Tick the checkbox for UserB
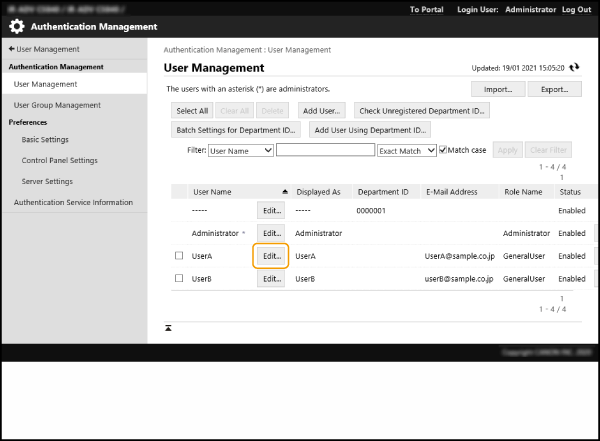The image size is (600, 441). coord(179,279)
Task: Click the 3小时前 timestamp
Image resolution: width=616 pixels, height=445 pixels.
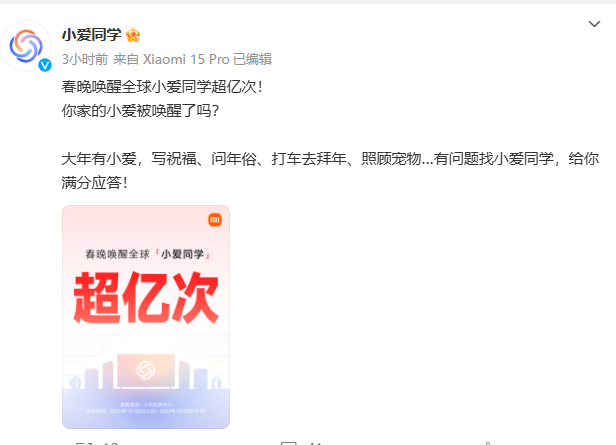Action: click(x=85, y=59)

WHAT YOU WILL DO: Except for the pictures, give the data again word for word.

EXERCISE RESPONSE:
Tick the checkbox for UserB
The image size is (600, 441). coord(179,279)
Task: Click the 3小时前 timestamp
Image resolution: width=616 pixels, height=445 pixels.
Action: click(x=85, y=59)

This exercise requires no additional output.